Even as George W. Bush and his people struggle to save the murderin' mercenaries of Blackwater, and new allegations arise about regular Army snipers being pressed to raise their kill numbers like salesmen told to sell more aluminum siding, comes word that the Worst President in History (WPIH) hasn't forgotten his critics.

The Toronto Globe and Mail reports this morning that two U.S. peace activists, Ann Wright and Medea Benjamin, were barred from entering Canada because the FBI had placed their names in the National Crime Information Center database. Canadian border guards interviewed by the Globe and Mail say merely being listed in the database means you won't get into Canada. The conservative Harper government in Ottawa denies this, but I tend to believe the border guards.

The thing is, the two women had a couple of misdemeanors on their record relating to their antiwar activities. You know, the usual stuff: trespassing, disorderly conduct, maybe even pouring blood on missile nosecones. Both had been to Canada several times before at the invitation of peace groups there.

Let us say from the start, before the excuses begin, that this was hardball politics by the Bush Administration. It didn't happen by accident. Someone decided that if Wright and Benjamin were going to mess with the Great Leader, the Great Leader was really going to mess with them. In this, Bush is no doubt channeling Erich Honecker, the late, unlamented, and bureaucratically ruthless former leader of East Germany. Watch the great film, "The Lives of Others," if you want to know more about what the East German communist government did to keep folks in line.

And of course, the WPIH's people would say, it was all perfectly legal. And it may have been. But there are laws and there are understandings, and a just, liberal society cannot exist without both.
There is a sense of proportion, of not going too far even agaist people who don't like you and would like to see you thrown out of office. Putting their names in the NCIC was meant to hurt them, to hamper their anti-war activities, to deny their constitutional right to travel.

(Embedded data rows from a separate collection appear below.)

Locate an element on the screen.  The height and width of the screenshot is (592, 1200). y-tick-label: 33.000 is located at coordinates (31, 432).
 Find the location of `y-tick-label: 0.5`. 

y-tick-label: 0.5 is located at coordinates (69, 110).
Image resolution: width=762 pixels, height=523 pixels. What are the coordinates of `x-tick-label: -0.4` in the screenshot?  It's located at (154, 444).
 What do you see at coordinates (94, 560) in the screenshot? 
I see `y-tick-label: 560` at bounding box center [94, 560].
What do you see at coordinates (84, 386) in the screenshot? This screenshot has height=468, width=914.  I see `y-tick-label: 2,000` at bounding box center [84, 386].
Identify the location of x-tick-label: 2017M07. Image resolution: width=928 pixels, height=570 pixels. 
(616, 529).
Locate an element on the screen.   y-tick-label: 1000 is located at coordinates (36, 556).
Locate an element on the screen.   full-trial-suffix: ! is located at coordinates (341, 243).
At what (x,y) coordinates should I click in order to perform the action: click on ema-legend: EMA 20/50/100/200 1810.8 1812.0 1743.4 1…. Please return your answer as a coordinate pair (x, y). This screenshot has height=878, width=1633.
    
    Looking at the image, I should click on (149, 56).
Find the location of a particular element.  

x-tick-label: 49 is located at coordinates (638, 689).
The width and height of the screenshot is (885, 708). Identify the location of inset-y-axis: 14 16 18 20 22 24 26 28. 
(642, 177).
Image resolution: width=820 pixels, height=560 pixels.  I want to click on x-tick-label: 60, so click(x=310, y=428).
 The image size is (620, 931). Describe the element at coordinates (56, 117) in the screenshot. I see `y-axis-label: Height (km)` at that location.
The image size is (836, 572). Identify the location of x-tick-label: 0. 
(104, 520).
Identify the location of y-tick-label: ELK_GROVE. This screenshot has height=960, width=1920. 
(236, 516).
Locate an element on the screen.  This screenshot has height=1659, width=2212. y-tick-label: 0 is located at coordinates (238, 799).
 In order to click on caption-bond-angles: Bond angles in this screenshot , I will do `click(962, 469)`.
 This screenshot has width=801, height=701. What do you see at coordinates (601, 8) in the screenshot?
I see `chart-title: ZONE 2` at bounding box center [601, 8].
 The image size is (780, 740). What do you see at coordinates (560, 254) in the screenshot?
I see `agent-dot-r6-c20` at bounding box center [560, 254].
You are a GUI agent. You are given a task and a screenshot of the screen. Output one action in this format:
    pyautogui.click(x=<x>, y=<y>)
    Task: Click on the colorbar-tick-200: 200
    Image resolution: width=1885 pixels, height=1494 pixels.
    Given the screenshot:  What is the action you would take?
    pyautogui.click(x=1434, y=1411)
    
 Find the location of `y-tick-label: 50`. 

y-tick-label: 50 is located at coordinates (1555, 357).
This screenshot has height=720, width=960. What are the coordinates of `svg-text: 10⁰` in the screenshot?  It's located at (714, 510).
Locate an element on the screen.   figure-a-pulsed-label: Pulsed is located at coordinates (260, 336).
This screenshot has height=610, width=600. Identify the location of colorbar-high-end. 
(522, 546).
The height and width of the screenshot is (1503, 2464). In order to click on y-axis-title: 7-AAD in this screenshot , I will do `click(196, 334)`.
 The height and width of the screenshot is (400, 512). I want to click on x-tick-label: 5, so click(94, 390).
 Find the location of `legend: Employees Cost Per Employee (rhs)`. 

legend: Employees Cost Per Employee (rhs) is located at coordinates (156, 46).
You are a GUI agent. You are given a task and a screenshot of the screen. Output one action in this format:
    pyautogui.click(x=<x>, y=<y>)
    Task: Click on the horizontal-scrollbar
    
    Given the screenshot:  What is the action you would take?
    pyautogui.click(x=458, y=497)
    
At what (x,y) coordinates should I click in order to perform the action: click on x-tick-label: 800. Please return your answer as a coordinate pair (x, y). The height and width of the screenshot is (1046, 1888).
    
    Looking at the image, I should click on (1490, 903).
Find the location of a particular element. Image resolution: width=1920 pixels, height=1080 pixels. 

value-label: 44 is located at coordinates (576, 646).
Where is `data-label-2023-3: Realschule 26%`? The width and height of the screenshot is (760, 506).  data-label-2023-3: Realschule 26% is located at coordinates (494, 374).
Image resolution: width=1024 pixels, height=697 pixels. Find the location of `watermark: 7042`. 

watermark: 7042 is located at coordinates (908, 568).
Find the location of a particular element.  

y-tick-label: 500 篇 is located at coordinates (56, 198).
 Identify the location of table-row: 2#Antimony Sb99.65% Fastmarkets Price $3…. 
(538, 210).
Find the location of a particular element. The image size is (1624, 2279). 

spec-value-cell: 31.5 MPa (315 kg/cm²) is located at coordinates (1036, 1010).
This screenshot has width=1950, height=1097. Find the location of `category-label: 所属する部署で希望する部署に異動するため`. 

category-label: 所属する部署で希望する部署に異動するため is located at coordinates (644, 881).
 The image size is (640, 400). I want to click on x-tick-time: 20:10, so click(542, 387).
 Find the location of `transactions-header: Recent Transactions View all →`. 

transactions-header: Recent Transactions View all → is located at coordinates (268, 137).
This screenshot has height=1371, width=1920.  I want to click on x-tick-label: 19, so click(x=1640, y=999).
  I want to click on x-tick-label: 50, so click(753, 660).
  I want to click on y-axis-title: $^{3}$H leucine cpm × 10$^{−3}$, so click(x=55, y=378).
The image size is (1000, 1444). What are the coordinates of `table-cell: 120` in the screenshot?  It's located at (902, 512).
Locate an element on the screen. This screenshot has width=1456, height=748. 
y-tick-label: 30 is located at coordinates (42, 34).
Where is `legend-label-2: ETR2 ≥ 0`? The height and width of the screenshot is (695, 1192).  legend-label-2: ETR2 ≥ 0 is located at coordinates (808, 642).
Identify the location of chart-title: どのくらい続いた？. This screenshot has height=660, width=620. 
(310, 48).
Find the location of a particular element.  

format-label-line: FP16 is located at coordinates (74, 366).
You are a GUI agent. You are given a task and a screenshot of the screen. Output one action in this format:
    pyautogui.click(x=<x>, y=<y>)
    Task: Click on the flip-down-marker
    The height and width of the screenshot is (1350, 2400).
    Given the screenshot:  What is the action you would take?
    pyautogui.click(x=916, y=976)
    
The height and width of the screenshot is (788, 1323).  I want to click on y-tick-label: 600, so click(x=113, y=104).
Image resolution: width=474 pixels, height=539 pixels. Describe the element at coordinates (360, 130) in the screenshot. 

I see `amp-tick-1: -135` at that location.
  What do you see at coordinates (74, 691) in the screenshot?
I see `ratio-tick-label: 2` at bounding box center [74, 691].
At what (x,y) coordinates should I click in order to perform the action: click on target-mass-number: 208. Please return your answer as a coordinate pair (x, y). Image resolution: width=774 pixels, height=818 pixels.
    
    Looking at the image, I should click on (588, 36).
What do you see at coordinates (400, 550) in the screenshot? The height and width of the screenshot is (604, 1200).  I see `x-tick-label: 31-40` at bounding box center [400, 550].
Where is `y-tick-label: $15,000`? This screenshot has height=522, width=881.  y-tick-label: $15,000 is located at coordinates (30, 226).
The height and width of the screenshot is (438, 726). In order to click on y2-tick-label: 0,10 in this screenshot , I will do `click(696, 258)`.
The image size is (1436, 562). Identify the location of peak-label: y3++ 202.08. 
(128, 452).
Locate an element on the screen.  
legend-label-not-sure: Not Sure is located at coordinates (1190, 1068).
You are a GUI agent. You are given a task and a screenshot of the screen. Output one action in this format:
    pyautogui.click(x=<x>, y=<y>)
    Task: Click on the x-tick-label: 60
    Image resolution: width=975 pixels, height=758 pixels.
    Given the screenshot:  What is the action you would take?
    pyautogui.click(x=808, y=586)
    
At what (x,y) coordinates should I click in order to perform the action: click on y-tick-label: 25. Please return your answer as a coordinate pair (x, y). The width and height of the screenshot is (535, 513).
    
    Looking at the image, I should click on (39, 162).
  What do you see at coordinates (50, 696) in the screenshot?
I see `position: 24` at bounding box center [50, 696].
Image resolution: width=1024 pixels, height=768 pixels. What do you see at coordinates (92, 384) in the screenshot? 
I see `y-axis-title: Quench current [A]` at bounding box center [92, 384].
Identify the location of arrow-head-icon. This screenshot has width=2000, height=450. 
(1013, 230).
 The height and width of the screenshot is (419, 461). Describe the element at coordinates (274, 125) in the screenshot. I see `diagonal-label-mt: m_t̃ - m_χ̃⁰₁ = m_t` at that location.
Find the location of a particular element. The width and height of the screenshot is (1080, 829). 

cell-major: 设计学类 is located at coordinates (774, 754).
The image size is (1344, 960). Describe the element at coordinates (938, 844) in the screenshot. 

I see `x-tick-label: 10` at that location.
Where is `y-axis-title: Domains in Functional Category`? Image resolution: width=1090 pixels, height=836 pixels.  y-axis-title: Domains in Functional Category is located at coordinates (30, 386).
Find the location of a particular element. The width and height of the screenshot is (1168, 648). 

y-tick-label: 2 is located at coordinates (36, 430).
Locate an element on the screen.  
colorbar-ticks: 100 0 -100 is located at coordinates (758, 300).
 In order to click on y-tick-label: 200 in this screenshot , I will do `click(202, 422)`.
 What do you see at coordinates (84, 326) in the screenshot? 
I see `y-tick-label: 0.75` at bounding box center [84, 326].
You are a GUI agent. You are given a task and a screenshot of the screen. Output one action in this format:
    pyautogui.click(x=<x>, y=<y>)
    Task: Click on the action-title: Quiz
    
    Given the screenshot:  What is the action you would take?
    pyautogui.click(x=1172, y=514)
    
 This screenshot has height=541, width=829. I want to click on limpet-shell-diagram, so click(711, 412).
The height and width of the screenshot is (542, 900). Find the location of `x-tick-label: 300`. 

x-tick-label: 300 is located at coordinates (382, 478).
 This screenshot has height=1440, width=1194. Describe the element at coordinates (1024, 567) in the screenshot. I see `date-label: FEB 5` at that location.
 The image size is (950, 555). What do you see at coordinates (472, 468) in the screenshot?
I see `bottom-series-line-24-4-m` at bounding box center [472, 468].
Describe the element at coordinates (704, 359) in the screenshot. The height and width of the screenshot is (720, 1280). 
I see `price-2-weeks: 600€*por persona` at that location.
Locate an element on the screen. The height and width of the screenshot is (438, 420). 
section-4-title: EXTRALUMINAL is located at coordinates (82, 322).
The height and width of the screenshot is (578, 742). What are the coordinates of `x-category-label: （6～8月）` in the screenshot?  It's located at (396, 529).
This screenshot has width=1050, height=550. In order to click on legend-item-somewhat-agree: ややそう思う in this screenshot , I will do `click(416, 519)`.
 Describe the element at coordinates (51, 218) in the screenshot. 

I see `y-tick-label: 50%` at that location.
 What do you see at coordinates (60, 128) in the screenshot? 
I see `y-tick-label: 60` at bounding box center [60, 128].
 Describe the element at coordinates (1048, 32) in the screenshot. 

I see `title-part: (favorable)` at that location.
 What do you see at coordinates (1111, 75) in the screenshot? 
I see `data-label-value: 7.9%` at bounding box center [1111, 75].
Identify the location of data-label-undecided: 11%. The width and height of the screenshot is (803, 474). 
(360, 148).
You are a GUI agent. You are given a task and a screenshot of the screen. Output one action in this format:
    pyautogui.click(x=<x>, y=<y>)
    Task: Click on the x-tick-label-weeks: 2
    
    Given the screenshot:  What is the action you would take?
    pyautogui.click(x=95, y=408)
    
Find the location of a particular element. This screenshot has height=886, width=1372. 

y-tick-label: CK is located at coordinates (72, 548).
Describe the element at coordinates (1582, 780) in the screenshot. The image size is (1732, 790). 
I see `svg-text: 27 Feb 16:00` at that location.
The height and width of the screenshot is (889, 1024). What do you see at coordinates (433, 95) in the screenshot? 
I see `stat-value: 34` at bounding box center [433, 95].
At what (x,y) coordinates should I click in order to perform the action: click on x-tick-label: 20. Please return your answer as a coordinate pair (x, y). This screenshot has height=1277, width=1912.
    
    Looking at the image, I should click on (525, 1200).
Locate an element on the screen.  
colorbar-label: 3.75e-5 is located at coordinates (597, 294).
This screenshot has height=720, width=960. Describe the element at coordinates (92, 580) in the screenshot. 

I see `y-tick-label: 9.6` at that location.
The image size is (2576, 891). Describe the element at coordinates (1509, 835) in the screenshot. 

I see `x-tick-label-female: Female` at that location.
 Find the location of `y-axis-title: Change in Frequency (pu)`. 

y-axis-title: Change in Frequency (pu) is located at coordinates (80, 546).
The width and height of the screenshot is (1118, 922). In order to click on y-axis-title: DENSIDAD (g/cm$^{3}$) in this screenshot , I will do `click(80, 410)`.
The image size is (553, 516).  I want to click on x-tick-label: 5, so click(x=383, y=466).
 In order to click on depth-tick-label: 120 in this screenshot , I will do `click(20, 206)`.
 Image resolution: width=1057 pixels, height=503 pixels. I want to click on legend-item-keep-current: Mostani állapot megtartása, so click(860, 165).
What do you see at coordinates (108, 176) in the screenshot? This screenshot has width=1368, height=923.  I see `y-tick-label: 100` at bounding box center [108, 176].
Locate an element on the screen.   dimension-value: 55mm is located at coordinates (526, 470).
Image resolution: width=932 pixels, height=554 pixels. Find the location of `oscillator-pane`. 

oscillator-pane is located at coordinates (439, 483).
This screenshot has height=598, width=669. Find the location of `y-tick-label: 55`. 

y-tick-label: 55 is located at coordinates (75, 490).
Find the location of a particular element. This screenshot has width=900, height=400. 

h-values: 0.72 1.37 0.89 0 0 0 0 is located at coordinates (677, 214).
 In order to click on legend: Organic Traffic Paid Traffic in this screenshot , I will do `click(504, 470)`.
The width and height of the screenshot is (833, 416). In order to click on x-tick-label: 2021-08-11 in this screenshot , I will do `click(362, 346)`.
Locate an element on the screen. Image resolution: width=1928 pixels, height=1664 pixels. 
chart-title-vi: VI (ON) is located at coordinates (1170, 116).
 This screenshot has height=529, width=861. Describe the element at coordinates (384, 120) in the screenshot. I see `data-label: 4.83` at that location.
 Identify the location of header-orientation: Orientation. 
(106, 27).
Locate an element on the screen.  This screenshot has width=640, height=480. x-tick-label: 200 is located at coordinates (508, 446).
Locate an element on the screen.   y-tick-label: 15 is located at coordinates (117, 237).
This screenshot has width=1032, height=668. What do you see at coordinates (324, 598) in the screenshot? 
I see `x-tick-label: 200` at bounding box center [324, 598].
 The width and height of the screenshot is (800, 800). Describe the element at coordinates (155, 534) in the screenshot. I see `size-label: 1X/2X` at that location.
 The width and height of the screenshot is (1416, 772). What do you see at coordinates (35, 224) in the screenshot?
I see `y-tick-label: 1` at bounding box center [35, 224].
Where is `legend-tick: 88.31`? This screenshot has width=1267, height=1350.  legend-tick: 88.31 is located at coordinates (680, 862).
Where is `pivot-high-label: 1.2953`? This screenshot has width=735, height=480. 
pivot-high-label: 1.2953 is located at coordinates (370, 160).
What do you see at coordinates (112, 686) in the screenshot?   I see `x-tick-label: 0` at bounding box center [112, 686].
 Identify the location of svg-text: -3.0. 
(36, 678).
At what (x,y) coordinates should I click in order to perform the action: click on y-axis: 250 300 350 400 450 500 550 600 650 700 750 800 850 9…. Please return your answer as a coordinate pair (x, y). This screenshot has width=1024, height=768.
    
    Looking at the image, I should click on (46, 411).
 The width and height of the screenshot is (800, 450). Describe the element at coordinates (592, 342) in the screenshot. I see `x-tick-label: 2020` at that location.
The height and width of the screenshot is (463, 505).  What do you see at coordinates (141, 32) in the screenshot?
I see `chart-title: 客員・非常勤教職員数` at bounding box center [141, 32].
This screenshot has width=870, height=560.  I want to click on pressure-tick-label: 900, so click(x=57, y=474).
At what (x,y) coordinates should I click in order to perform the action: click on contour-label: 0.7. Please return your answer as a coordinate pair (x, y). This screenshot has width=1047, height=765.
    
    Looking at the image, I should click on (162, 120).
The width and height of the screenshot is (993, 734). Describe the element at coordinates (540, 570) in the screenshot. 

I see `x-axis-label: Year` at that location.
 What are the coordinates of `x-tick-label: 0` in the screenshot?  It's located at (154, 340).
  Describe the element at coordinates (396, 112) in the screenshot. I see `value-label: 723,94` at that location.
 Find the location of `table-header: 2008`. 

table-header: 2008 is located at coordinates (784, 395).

I don't excuse Canada from this: the current prime minister is no Pierre Trudeau, who opened the borders of Canada to U.S. war resisters during the Vietnam War. I hear that Canada now allows U.S. investigators into the country to search for U.S. soldiers who have fled to Canada to avoid service in Iraq.

Canada has been the Great Safety Zone in the U.S. imagination for nearly three decades. I can't tell you how many times I heard fellow Americans say things like, "well, if Reagan tries to draft my kid to invade Nicaragua, I'm taking him to Canada," or, "if they ban abortions, I'll take my daughter to Canada if she needs one."

Perhaps it's still true for abortions and other things, but not for fleeing unjust and immoral wars of choice.